Saturday, April 12, 2008

judgment day in the land of golf carts

i, for the first time in my life, was a victim of blatant prejudice. it happened this friday, in peachtree city, where money is abundant and golf carts run wild. that’s right, golf carts. there is not a course to be seen closeby, but for some reason, everyone in the town owns and uses daily, golf carts. fukking bass-ackward, it is.

so mike and i, excited at the prospect of making an easy hundred or so dollars for a measly three hours work, embarked on our trip 36.8 miles southwest of the metro atlanta area, in good spirits and pressed slacks. he was bartending, i was greeting and taking coats for a small private party from 6-9. we were in good spirits and pressed slacks. pressed, lint rolled slacks, because for some reason, i thought it would be a fantastic idea to adopt an all-white cat from the shelter two years ago. knowing everything i own in my wardrobe is black or dark-like. i love her, but shit... the clothes hanging in my closet have white hair on them, from some mesterious osmosis-type aerial transfer from the ground up.

anyway, we were clean and ready for action, and for the first time, EARLY. so early that we were able to find the house and grab a bite before we had to go and set up.

*just a side note, everything in that city is exorbitantly nice. the bathrooms at chick filet were bigger and prettier than my entire loft, which in retrospect, should have been a precursor to throwing a couple red flags in the air.
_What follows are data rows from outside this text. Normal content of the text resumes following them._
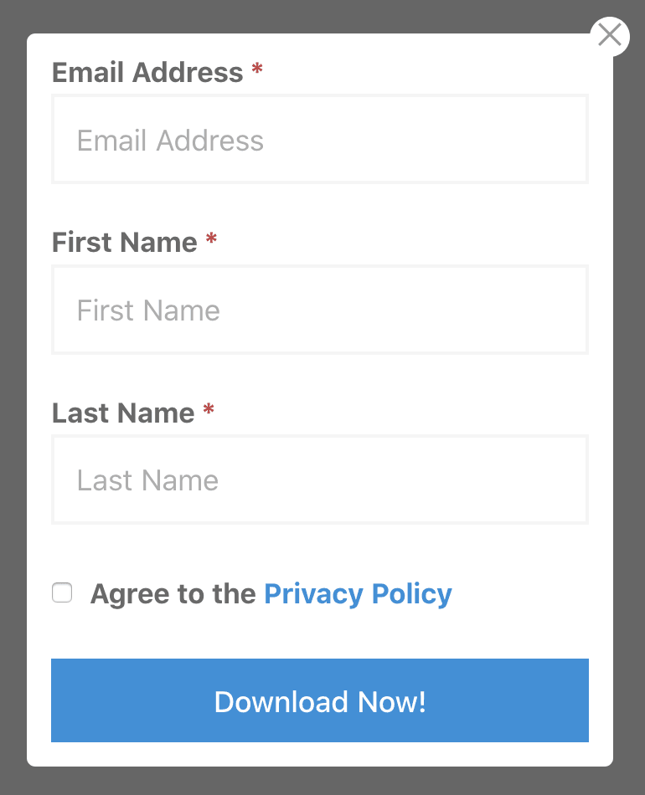Click the "Agree to the" consent text
This screenshot has width=645, height=795.
pos(173,594)

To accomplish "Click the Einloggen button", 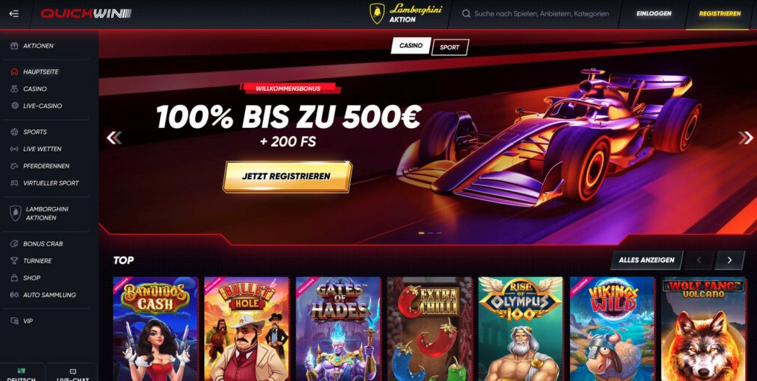I will [x=653, y=14].
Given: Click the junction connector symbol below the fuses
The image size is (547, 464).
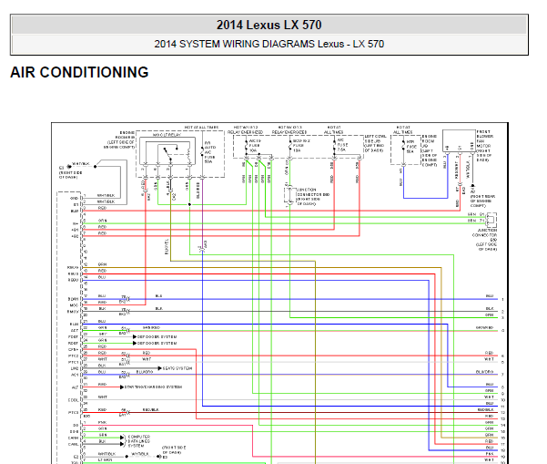Looking at the screenshot, I should click(x=289, y=194).
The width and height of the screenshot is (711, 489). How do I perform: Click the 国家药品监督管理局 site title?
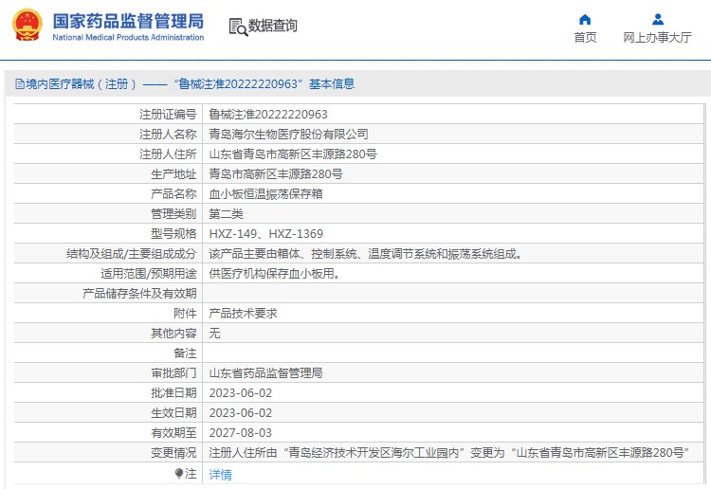click(x=127, y=20)
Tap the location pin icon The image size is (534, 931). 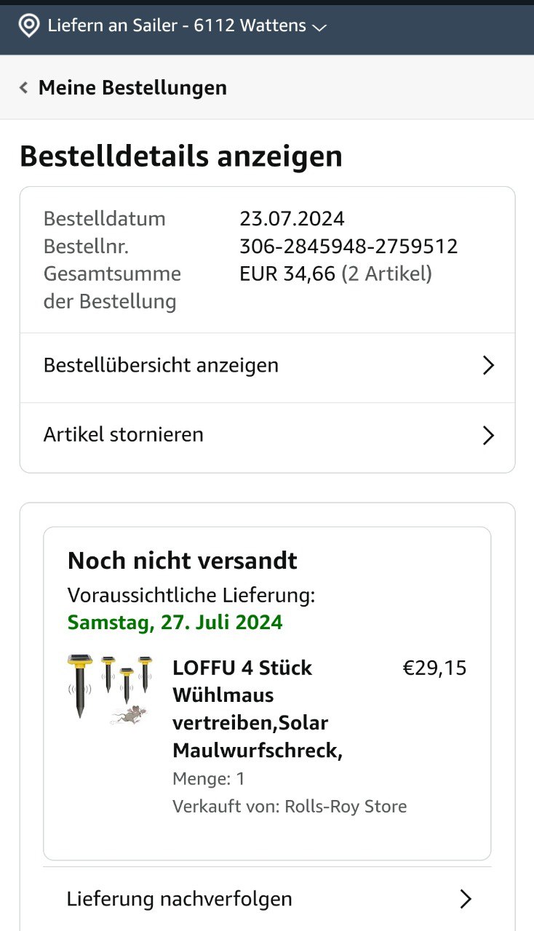pos(28,26)
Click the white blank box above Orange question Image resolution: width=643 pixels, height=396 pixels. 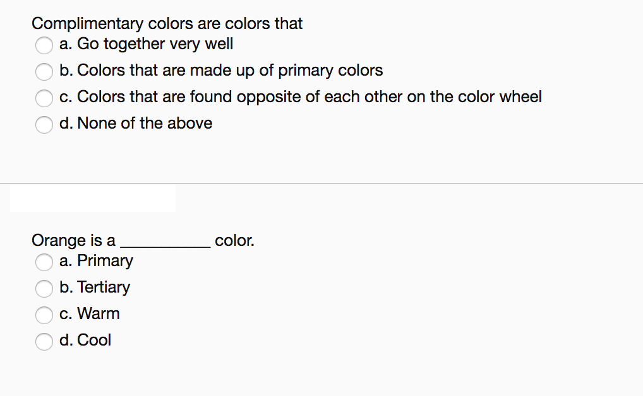pyautogui.click(x=93, y=198)
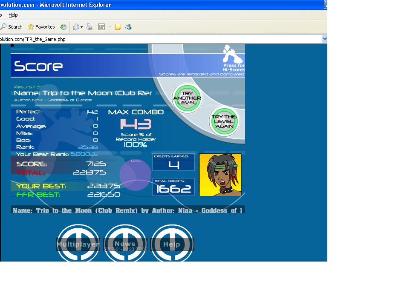Click the Edit with Word icon
This screenshot has width=410, height=305.
101,27
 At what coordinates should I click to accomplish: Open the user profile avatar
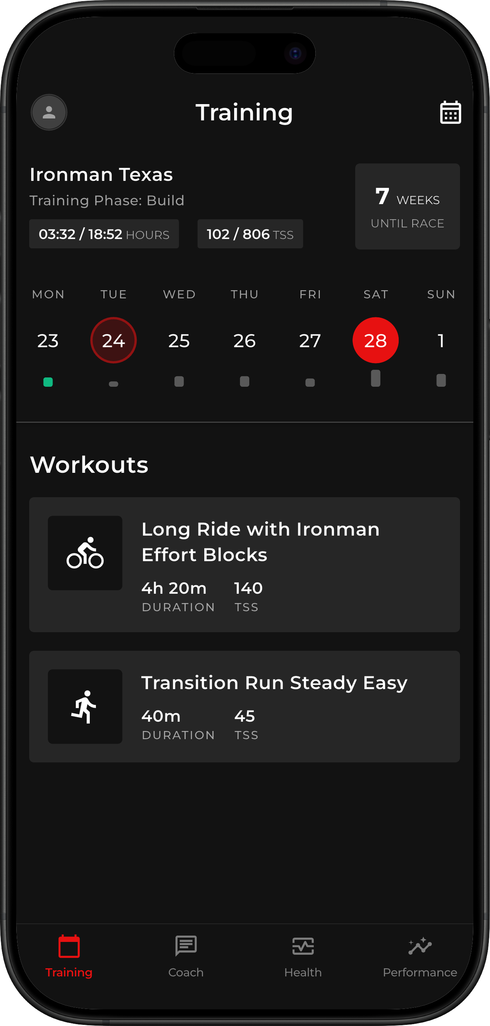click(49, 112)
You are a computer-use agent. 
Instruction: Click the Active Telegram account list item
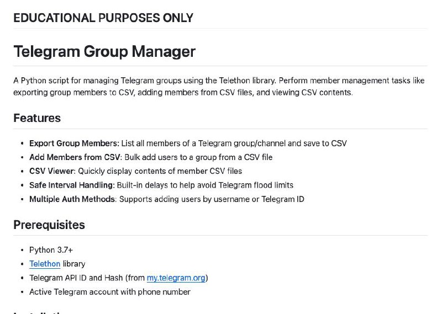(110, 292)
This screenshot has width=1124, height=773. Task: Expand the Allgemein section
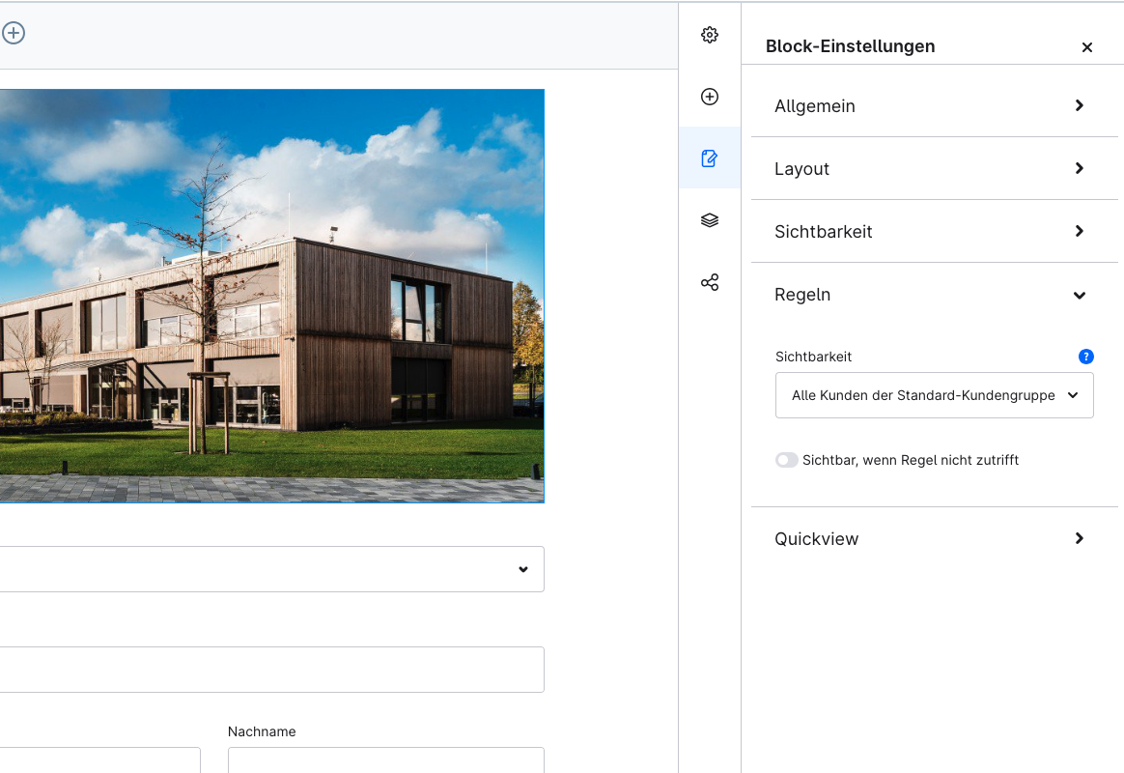click(x=934, y=106)
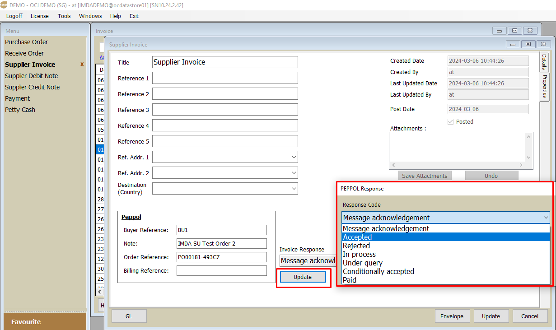Click Update button under Invoice Response

tap(303, 277)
the houses in the neighborhood we were bartending in were huge. no, gigantoid. wait... superfously retarded gargantuan. one of the ones we passed had eight air conditioning units. eight. i can barely afford one, according to the assholes at georgia power. if entities were estates, this mansion would have been god on steroids, smoking crack. the guest houses (yes, houses, there were like two or three, minus the "toolshed", which was probably decorated from pottery barn) could have been mistaked for the cottages one may rent in aspen, drinking champagne by the fire on a bearskin rug. and to boot, it was on the lake, which in georgia is just the word they use for big pond. but one the water, nonetheless.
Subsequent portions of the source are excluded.